CONSIGNES ÉCRITES:
[1] Selon le texte sur la formation des enseignants en école de management, quelle part des nouveaux enseignants de HEC est étrangère ?
[2] Recopiez le passage du texte sur la formation des enseignants en école de management qui va de « Une situation que » à « nouvelles méthodes pédagogiques. ».

TEXTE FOURNI:
▬▬▬▬▬▬▬▬▬▬
Une situation que la crise sanitaire devrait toutefois faire évoluer prochainement, à la faveur de la digitalisation accélérée et de la nécessité d’installer de nouvelles méthodes pédagogiques.
Campus Matin a parlé du sujet avec HEC et Kedge business school.
Contrairement aux universités, dont le processus de formation des maîtres de conférences stagiaires est cadré depuis 2018 sur le plan national, avec obligation d’une formation interne de 32h au cours de leur année de stage, les écoles de management ne sont soumises à aucune règle en la matière.
C’est librement et selon les modalités de leur choix qu’elles forment leurs enseignants nouvellement recrutés. Pour les profs juniors, pas de décharge d’enseignement pour se mettre à la page. Les formations suivies sont totalement à la carte, en fonction des besoins.
Sessions sur mesure
« Des formations en interne, nous en avons toujours eu, mais nous ne sommes pas sur les mêmes volumes de recrutement que les universités - 5 à 10 en moyenne chaque année - donc le sujet est différent », estime Anne Michaut, doyenne associé à la Faculté « Education Track » et à la pédagogie à HEC.
Une formation de base, à la maîtrise du français, s’impose souvent pour des enseignants juniors massivement recrutés à l’international. « Plus de 65 % de nos nouveaux enseignants sont étrangers, pas forcément tous francophones à leur arrivée, note Anne Michaut. Nous leur offrons des cours de français à la demande, personnalisés et individuels, pour eux comme pour leur famille, en vue de les aider dans leur intégration. »
Par contre, côté métier, les enseignants juniors sont tous titulaires d’un doctorat, et les formations suivies pendant leur thèse, ainsi que leurs expériences d’enseignement diverses préalables, leur confèrent une base pédagogique. La plupart du temps, tout le reste est à la carte, en fonction des besoins et des demandes de chacun.
« Nous leur proposons des sessions d’information visant à les préparer aux différents publics de la grande école, qu’ils ne connaissent pas encore forcément : étudiants français issus des classes prépas, des admissions parallèles, étudiants étrangers… », explique Anne Michaut.
Mentoring privilégié
Sur la pédagogie elle-même, les écoles privilégient un modèle de communauté de formation, qui se retrouve beaucoup à l’international. « Nous pratiquons plutôt le mentoring, via des visites mutuelles de leurs cours par deux professeurs, illustre Anne Michaut. Nous proposons aussi des séances de coaching plus ponctuelles et ciblées, sur la prise de parole en public ou l’organisation d’un cours. »
Des séances de coaching sur la prise de parole en public ou l’organisation d’un cours
Le calendrier est souple : ces sessions peuvent se dérouler en amont d’un enseignement ou pendant celui-ci. Nombre des formations proposées (serious games, par exemple) sont le fait d’intervenants ou d’organismes extérieurs.
▬▬▬▬▬▬▬▬▬▬
DONNÉES ENREGISTRÉES:
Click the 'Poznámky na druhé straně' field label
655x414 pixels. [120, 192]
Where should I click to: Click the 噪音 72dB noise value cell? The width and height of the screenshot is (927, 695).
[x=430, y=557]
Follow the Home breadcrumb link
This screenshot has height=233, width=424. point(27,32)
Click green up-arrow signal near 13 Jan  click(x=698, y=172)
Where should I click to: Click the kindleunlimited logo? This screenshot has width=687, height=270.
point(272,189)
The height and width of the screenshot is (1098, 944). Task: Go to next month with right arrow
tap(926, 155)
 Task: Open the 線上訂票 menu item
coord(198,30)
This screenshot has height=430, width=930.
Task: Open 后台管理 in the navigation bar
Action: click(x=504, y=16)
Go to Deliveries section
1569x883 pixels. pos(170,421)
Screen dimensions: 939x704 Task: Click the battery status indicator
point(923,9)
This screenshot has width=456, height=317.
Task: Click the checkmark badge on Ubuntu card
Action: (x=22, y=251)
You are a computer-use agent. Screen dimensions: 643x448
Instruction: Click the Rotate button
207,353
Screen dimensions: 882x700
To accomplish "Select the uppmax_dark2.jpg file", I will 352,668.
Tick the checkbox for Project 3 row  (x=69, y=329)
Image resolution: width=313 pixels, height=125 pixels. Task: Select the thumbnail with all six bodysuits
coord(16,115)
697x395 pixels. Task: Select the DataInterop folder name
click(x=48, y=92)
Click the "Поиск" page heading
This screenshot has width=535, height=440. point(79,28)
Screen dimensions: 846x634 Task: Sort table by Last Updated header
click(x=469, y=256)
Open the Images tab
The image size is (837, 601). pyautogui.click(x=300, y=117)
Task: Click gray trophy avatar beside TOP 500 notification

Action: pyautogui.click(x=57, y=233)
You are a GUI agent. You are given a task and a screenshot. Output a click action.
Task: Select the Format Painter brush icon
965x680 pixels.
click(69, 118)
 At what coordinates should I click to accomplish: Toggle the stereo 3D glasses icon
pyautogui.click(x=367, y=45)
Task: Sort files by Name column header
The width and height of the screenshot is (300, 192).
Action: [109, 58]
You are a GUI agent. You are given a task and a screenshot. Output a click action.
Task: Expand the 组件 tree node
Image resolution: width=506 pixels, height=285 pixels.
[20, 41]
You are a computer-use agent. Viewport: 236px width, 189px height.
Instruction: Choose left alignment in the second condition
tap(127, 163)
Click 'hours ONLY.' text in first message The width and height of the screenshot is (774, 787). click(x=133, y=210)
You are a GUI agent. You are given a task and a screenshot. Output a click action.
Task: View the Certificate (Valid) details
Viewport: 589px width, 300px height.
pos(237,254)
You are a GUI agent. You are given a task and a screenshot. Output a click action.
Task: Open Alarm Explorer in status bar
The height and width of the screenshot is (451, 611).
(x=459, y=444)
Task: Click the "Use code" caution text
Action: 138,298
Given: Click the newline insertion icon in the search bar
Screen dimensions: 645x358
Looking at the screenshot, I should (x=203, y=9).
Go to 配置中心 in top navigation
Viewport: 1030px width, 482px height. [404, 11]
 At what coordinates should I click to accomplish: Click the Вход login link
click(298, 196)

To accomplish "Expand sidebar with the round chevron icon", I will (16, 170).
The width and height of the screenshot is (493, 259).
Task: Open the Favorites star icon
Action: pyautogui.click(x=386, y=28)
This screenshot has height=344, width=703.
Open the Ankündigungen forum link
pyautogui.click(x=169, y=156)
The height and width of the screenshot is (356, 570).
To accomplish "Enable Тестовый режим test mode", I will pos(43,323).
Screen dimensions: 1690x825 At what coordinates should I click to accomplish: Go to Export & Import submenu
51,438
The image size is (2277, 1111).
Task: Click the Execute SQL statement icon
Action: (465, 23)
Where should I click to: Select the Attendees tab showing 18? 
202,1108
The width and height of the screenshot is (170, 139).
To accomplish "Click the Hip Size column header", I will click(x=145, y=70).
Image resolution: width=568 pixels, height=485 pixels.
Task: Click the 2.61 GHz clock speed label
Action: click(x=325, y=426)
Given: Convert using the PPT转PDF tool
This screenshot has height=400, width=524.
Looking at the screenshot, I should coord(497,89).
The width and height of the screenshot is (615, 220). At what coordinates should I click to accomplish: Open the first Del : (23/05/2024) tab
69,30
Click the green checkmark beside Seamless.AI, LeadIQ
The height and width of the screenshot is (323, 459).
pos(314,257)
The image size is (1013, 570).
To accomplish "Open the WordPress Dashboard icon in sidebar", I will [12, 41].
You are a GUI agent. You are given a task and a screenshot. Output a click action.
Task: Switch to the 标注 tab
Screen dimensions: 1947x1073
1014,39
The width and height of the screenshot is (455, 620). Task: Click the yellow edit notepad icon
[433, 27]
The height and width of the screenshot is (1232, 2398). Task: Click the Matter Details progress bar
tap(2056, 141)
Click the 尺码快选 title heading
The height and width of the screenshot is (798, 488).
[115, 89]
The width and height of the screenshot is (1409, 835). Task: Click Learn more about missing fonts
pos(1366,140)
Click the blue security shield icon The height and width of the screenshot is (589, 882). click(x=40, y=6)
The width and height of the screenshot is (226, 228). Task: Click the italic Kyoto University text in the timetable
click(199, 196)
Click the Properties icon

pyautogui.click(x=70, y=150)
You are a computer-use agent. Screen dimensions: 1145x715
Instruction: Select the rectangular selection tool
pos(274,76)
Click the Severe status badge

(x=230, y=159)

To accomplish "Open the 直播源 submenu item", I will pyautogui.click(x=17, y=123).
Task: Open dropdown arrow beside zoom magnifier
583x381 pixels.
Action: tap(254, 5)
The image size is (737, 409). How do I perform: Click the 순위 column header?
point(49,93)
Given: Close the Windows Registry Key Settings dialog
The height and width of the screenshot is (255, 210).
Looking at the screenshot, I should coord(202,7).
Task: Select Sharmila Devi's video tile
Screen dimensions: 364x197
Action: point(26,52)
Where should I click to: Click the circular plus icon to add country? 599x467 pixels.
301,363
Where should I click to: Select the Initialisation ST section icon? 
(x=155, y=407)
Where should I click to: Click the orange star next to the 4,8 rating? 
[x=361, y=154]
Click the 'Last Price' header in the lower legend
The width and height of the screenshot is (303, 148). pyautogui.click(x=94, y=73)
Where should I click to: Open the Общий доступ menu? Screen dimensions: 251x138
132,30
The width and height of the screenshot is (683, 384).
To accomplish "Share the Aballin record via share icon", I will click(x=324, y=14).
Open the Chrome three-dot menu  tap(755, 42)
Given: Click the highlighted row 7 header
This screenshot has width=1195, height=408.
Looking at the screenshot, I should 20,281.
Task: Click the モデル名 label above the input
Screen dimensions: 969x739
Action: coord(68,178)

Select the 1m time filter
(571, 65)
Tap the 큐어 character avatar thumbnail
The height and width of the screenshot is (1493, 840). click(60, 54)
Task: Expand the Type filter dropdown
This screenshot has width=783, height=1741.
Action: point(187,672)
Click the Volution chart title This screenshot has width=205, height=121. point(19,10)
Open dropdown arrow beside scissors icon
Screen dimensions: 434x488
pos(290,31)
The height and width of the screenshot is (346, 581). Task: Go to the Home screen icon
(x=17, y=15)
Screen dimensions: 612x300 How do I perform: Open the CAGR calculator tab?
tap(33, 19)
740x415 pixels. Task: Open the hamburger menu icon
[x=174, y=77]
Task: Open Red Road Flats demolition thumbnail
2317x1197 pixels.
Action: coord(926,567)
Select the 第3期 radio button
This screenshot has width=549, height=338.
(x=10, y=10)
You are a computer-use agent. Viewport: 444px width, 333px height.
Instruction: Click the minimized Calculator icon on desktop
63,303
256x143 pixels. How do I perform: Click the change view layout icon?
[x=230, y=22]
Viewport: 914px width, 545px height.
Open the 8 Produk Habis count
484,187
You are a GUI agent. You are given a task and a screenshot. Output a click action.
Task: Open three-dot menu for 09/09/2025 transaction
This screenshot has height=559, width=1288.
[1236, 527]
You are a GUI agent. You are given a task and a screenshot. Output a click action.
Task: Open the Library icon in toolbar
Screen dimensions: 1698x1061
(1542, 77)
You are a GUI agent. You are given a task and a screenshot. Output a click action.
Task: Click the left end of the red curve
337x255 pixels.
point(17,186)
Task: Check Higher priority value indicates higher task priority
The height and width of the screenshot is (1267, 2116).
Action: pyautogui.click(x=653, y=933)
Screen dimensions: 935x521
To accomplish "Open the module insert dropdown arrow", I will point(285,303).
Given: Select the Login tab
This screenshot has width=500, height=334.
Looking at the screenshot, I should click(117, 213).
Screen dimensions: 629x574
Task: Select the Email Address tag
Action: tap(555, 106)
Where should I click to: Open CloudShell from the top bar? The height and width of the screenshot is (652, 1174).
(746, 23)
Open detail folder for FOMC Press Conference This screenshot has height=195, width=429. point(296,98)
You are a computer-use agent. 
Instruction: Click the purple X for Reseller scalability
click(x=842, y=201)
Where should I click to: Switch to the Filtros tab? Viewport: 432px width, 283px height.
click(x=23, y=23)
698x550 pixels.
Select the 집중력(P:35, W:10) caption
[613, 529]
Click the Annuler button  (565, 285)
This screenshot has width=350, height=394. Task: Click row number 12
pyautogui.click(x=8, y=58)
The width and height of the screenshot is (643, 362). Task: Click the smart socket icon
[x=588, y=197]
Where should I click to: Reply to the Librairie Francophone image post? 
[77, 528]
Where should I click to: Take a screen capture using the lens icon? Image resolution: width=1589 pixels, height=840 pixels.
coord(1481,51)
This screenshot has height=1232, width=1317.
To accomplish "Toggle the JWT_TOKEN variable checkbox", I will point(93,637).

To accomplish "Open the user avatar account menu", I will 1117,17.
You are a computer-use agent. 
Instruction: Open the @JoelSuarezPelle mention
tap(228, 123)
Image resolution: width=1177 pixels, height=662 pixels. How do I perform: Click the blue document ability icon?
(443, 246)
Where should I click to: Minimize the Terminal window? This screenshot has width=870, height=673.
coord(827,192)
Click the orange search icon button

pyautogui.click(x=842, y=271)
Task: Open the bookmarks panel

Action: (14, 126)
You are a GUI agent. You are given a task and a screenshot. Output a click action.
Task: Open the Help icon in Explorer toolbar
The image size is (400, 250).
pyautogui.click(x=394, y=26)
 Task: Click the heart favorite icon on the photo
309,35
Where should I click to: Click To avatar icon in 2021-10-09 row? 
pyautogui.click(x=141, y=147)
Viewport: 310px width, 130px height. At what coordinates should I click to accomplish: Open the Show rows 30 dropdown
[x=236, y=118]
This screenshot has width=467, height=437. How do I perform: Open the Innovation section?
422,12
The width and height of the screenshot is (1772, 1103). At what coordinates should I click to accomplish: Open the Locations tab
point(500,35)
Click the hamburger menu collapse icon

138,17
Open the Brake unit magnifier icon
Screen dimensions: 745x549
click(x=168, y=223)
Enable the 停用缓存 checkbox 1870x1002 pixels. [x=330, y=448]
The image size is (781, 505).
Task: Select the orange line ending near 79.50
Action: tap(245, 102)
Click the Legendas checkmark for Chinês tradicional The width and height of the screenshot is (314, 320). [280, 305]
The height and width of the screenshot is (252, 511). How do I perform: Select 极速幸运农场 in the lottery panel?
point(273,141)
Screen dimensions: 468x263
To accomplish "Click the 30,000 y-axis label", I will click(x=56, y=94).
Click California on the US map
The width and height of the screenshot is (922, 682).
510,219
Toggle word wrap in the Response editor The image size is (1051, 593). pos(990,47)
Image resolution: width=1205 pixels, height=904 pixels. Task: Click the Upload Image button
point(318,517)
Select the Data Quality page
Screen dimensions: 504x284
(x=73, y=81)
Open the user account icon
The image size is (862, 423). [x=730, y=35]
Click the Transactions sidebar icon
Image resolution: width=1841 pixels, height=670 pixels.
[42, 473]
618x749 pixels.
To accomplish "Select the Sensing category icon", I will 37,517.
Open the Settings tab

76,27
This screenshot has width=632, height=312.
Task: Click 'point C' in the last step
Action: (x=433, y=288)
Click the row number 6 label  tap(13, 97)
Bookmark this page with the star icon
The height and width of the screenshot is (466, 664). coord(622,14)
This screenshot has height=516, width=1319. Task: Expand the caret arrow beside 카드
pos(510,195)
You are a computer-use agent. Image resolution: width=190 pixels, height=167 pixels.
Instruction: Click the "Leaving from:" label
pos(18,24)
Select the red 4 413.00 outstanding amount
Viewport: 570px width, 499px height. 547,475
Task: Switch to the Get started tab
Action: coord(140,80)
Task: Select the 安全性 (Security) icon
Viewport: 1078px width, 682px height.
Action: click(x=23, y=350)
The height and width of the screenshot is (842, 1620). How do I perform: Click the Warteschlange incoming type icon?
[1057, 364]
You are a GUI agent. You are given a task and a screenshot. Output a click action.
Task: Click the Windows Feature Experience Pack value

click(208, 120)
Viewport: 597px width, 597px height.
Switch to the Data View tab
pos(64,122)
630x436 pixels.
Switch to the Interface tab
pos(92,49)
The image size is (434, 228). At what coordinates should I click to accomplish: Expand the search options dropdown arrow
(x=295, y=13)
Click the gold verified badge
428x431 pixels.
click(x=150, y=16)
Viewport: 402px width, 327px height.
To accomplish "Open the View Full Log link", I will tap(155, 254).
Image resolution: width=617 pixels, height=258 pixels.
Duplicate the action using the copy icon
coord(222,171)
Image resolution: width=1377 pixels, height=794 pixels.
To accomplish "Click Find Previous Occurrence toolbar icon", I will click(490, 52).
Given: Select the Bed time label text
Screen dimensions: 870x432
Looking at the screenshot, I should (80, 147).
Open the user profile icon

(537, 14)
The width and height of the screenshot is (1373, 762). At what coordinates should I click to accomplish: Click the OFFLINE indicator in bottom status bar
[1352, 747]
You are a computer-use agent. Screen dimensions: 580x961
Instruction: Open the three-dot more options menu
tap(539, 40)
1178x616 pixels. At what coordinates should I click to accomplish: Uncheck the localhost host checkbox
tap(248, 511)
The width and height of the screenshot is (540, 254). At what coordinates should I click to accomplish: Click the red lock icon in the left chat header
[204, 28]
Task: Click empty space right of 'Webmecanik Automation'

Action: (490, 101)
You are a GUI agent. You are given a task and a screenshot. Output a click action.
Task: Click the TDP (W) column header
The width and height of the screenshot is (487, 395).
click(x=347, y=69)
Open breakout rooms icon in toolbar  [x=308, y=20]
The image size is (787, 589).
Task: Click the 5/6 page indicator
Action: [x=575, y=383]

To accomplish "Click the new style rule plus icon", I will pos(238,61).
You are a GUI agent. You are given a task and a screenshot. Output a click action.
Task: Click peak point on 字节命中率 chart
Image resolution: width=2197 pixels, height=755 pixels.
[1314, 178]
▬▬▬▬▬▬▬▬▬▬
RÉPONSES RÉDIGÉES:
[1] Plus de 65 %.

[2]
Une situation que la crise sanitaire devrait toutefois faire évoluer prochainement, à la faveur de la digitalisation accélérée et de la nécessité d’installer de nouvelles méthodes pédagogiques.